Single-Lazy-Plan Refactor — SUPERSEDED¶
Status: SUPERSEDED by Target Architecture Migration Phase 1 (eager stage edges). The two-collect target this plan proposed is no longer pursued: eager materialised stage edges achieve the same depth-bounding goal without the gating depth-reduction prerequisite. The empirical findings below remain binding evidence — they are why Phase 1 exists and why the do-not-do register forbids re-attempting a single-plan pipeline on Polars 1.37. Committed to the repo 2026-06-11 (previously held only in agent session memory).
Update (June 2026): post-Phase-5, sa/namespace.py and irb/namespace.py no longer exist —
Polars namespaces are extinct and banned (arch_check check 14); SA/IRB logic now lives in
engine/sa/risk_weights.py and engine/irb/transforms.py. The file/line references below are
historical and preserved as point-in-time evidence.
The finding¶
A fully single-LazyFrame pipeline (zero mid-pipeline collects, one terminal collect) is not achievable on Polars 1.37.1 — it hard-SIGSEGVs (exit 139). Empirically reproduced on the real pipeline at 10k AND 100k rows, CRR AND Basel 3.1.
Mechanism (verified, not folklore)¶
The crash is recursive native plan-tree depth: the optimizer pass inside
collect(), and Rust Drop teardown of deeply-nested LogicalPlan/expr nodes. It
happens during plan/schema construction, before any executor runs, so the
streaming engine (collect(engine="streaming") / sink_parquet) does not rescue it.

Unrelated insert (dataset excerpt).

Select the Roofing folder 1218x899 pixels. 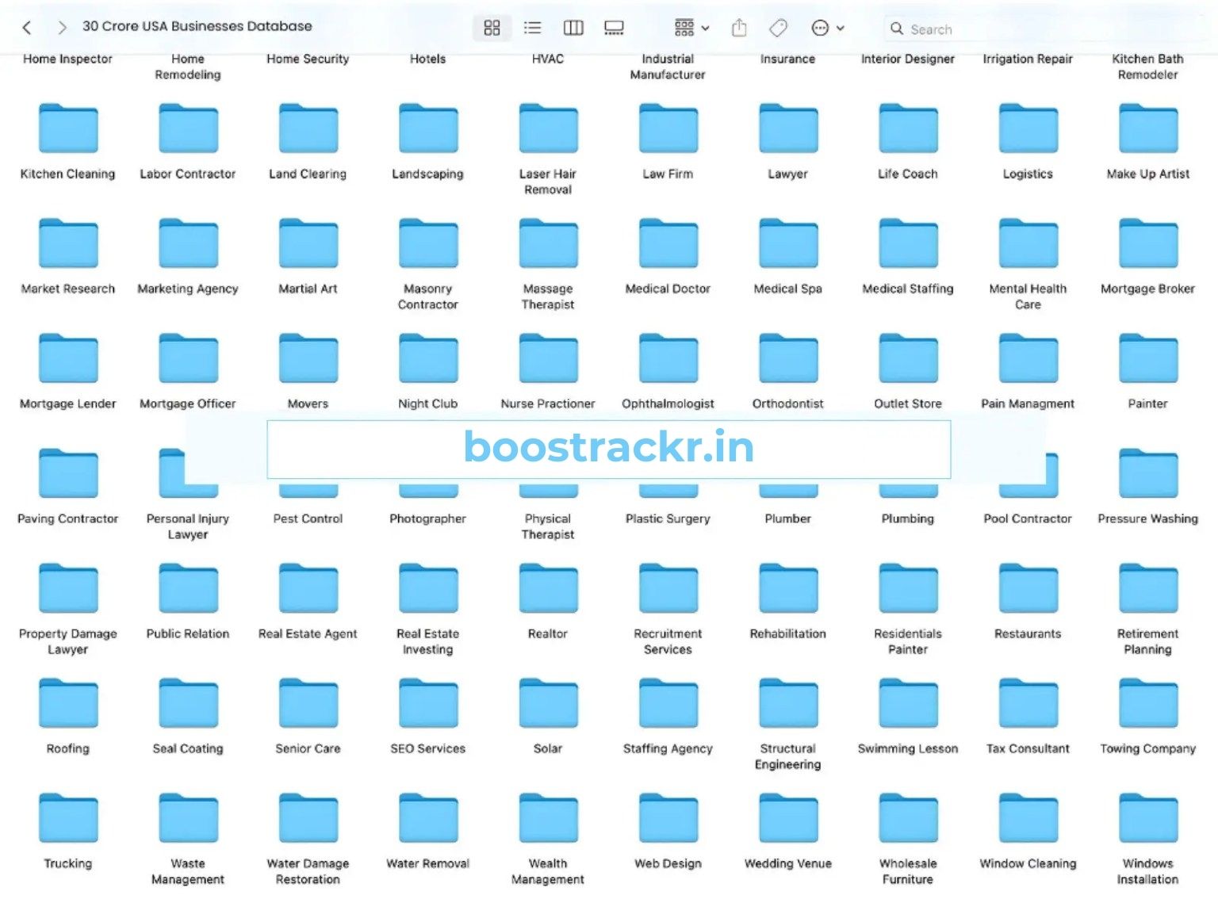68,704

- Measured thresholds ≈ 25,000 nodes (collect-time) / ~20,000 (teardown) for
trivial
with_columnschains; far lower for heavywhen/then+join expressions. The old ">500-node" comments inmaterialise.py/crm/processor.pywere stale on the number but right that the barriers are load-bearing. Thresholds must be re-measured per Polars upgrade (Phase 1 plan-node ceiling tests own this). - NOT the mechanism:
collect_schema()density. It survived to N=200,000; reducing the ~15 calls insa/namespace.py+ 6 inirb/namespace.pyonly relocates the crash.

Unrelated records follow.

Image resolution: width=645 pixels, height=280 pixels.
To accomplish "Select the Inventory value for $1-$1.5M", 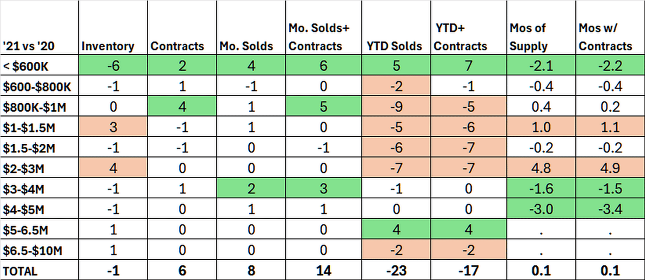I will 113,127.
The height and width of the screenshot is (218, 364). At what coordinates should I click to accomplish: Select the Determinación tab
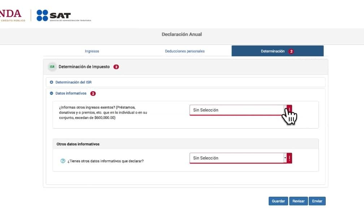273,51
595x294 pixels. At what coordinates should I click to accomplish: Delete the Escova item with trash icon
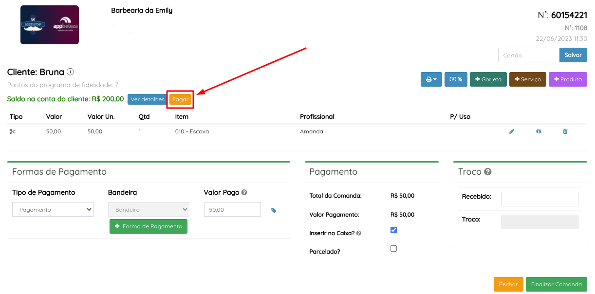pyautogui.click(x=565, y=131)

The three faces of the same root cause (unbounded depth)¶
- SIGSEGV — plan construction/teardown stack overflow.
- 9.66 GB OOM on a 150-row fixture — no-barrier + bigger stack converts the crash into a re-execution blow-up.
- ~100× plan-construction slowdown — replacing all barriers with lazy
.cache()(dedups execution but does NOT reduce plan depth) gives byte-identical output but 96–118s vs ~1s baseline on 150 rows (CRR timed out at 150s). On 150 rows execution is trivial, so the cost is pure plan construction + optimizer passes..cache()is NOT a barrier substitute. The barrier's real job is bounding plan-construction/optimization time, not just avoiding the crash.
The "big calling-thread stack" lever is capped at 252 MB on Windows (CPython rejects
≥256 MB) and only converts hang→OOM; RUST_MIN_STACK (rayon workers) is irrelevant —
the cost is on the main thread.
The one irreducible barrier¶
crm_pre_guarantee_unified (crm/processor.py). Removing it alone segfaults; every
other barrier removed individually runs byte-identical. Under the migration this
survives as the single documented intra-stage checkpoint inside the CRM stage,
protected by a plan-node ceiling contract test rather than a comment.
Other durable findings¶
pl.collect_all([main, diag…])does not CSE-share the upstream (0 CACHE nodes) — defer diagnostics viapl.concatUNION (shared CACHE) or aggregate-as-column.- Dropping
pipeline_pre_branchwhile the 3-branch calculator fork remains is a measured ~1.6–1.7× regression — relevant to Phase 1 edge placement. - Caveat: the segfault was confirmed on native Windows (fiber/paging-file variant); reproduce on Linux CI before trusting platform-independence of the depth ceiling.
Why superseded¶
The original target was TWO collects (Segment 1: load→…→collateral →
crm_pre_guarantee barrier → Segment 2: guarantees→…→aggregator → terminal collect),
gated on a large depth-reduction workstream (cut collect_schema calls, flatten
when/then→table-joins, batch with_columns). The architecture review concluded the
premise was inverted: the engine already materialises the full frame ~5× per run, the
single-plan ideal buys nothing achievable, and the barrier placement knowledge is
unenforceable folklore. Phase 1 instead makes materialisation the uniform rule
(every stage exit), turning the depth ceiling from an invariant maintained by comments
into one enforced by per-stage plan-node ceiling tests.